Friday, November 30, 2012

Tea Thirst in Vegas

My eighth and final work conference for 2012 came to a tea thirsty close today.  The conference provided hot water was baby bath water warm so I did not want to waste the roasted oolongs which had come such a long way from Malaysia sent with care by Su.  My hotel "suite" had three televisions but nary a way to produce hot water so even the special tea I had packed as an antidote to conference attendance went untouched.

I ended up at an Asian mish-mashed themed club/bistro called Tao with a friend and his co-workers for a late night drink.  The giant billboards on the Venitian proclaimed "Tao- Spiritual Dining" and "Tao - Religious Nightlife".  In Vegas, even the poor Buddha has to peddle (a completely different philosophy to boot).  Tao's interior was filled with massive gold painted Buddhas of all forms. Giant portraits of random Asians adorned the walls including a sumo wrestler and a Chinese communist grandma with a Mao jacket and cap.  There's no point in being offended.  I asked for green tea. Our hostess who was dressed in the most embarrassingly short dress which needed constant pull downs did not even let me know that the Tao even had a special tea menu- a rarest of rare things in Vegas. She just brought me some genmaicha which came in a tetsubin kettle. This ho-hum tea would sadly be the best tea I'll have in Vegas.

Rather than sustain conversation in the loud beat of the Tao, I ended up sorting a giant stack of porn cards for one of the guys who was collecting them as requested by his girlfriend for pranking.  For those of you not learned in these matters, porn cards are business cards for escort services with lurid shots involving one or two girls. Walking on the infamous Vegas strip- you're forced to go through a gauntlet of solicitors trying to pass out such cards out to prospects- namely men.
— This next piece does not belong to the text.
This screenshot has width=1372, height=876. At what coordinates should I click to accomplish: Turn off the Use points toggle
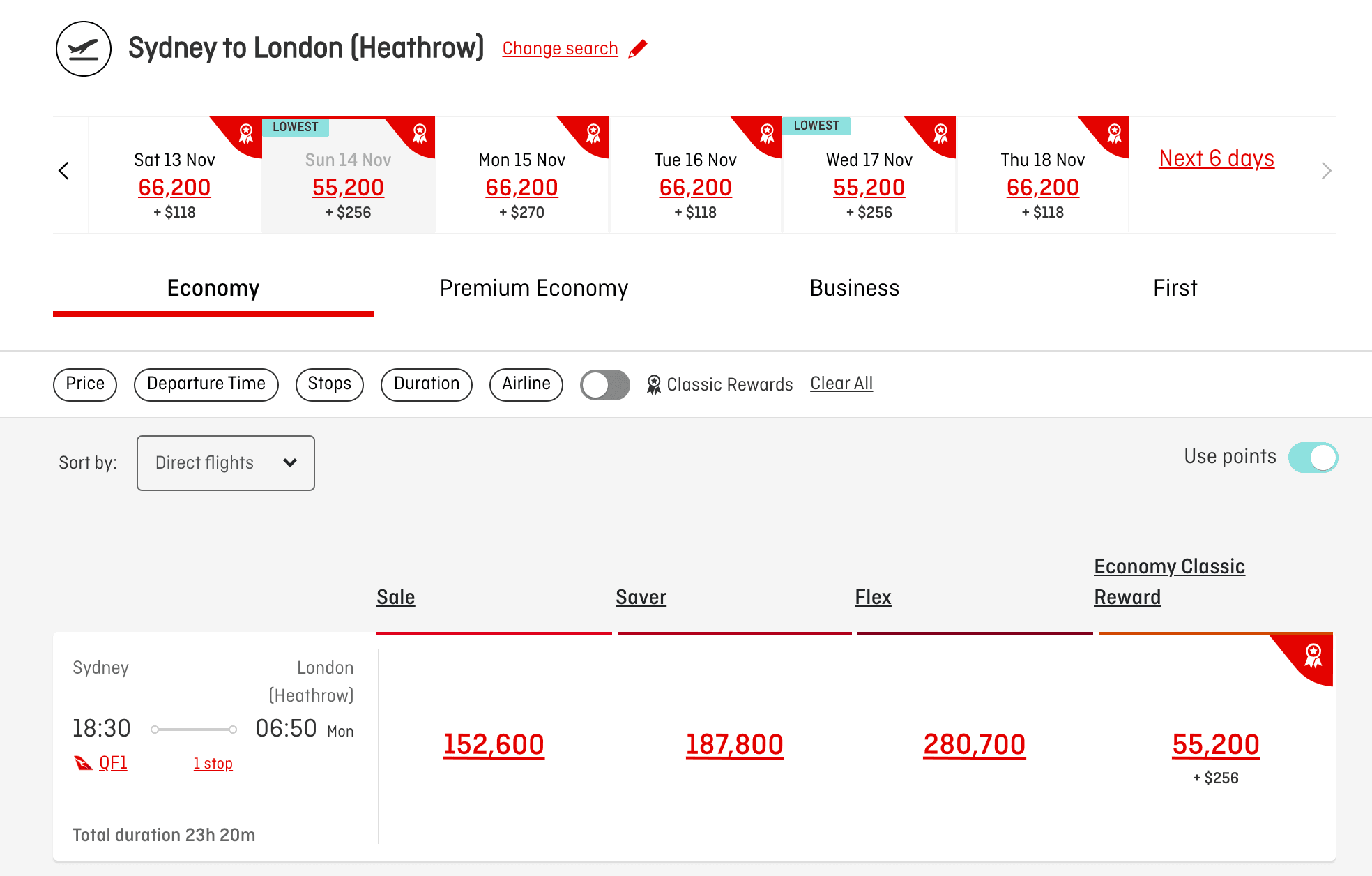tap(1313, 458)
I sorted the cards to apply some analysis and price seemed the most obvious sorting attribute.   Starting price was at $35 with 10 dollar increments but there is an unexpected price jump  between $99 and $150. I almost wanted to do a histogram. And from the advertising alone, you cannot tell the difference between the $35 service or a $150 service. Obviously the actual escort who shows up when called probably bear no resemblance to the "beauties" on the cards.  Of course there is the high end of the market over 4 figures which doesn't advertise through such grimy means.

One does not venture into Vegas to seek the authentic or true. If such blatant vulgarity of money and sex bothers you, well - Vegas will assault your sensibilities irrevocably.  Incidentally, I saw conference attendees wear their badge deep into the night and even when the conference was over.  I think they wanted to say "See, I'm not the kind of shallow immoral person who would actually vacation here,  I'm just a conference attendee".  I felt constant metaphysical discomfort.  I tried hard not to be beaten down by the crass materialism of Vegas and take it all in for the sake of cultural anthropology.  I could not leave fast enough.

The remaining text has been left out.